The poster/oral situation also reflected my personal view that, as a scientist, I get much more out of making a poster presentation about work in progress than out of making an oral presentation. Not as many people may "hear" me, but those that do are very interested in the topic and the level of interaction is greater. (Review talks, designed to convey the state of the knowledge of the community, are a different matter.) Since I always operate under the assumption that any conference publication is destined to end up as a formal publication, getting quality feedback is much more important than having a large number of pseudo-interested people hear me talk.

On the flip side, as a "senior" scientist with occasional bureaucratic duties, I'm concerned about identifying new people who will contribute to the science and who may be candidates for jobs that I have influence over. Seeing how those people handle themselves in an oral presentation is important in that process and being able to put a face with a new name is important.

We decided, in effect, as far as possible, to limit everyone to one time of standing in front of the audience. "Veterans" would make appearances as session chairs or in the invited talks or in a limited number of submitted presentations.
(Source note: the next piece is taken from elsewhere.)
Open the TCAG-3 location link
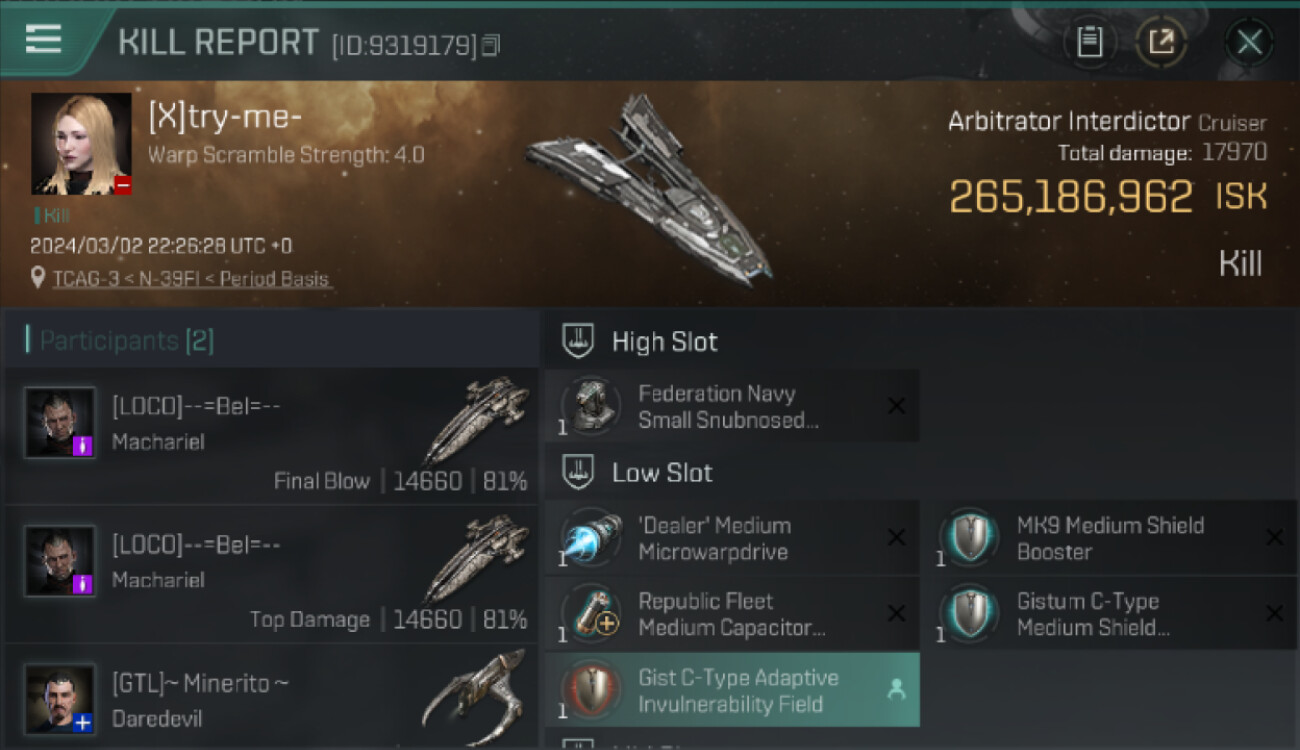This screenshot has height=750, width=1300. tap(191, 279)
Things didn't work completely that way, particularly when late substitutions for session chairs had to be made, but we decided to give lots of people a little exposure. Recognizing the male dominance of our discipline, we also tried to get as many women as possible included as session chairs and in the oral presentations, to provide positive reinforcement for the growing number of young women in the field.
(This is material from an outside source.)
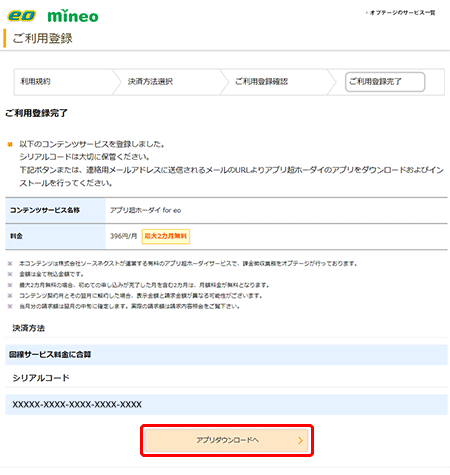Click the ご利用登録 page title
Viewport: 450px width, 475px height.
click(42, 38)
Receiving and Disposing Abstracts

There were four primary channels by which abstracts were submitted

  1. Mail
  2. FAX
  3. E-mail
  4. Web submission

(Ann McCarthy, in charge of the web site at NSSL, created the submission form for us. Just before our deadline, the AMS opened up a site for abstract submission, but it was too late for our conference. I don't know how well it works, from a program chair's perspective.)

I took all of the abstracts and put them on a restricted access web site, so that all of the program committee could look at them as soon as possible. Scanning mailed and, particularly, FAXed abstracts and trying to correct scanning errors was unpleasant, so encouraging even greater use of electronic submission is a good idea.

The downside of electronic submission is that it allows authors to wait even longer to submit abstracts than they used to. I had hoped to do a preliminary program even before the abstract deadline. That didn't work out. We had 75 abstracts in hand by the end of Thursday, 12 March, just before the Monday, 16 March deadline. We got ~50 on Friday and then ~100 on Monday. There were another ~10 that people had given me titles on and had said they'd have them in a day or two late, mostly because of bureaucratic snafus. Finally, about 5 came in over the next week that were "truly" late and then three more that arrived over the following months that did not even get into the scheduling process but that we allowed into poster sessions.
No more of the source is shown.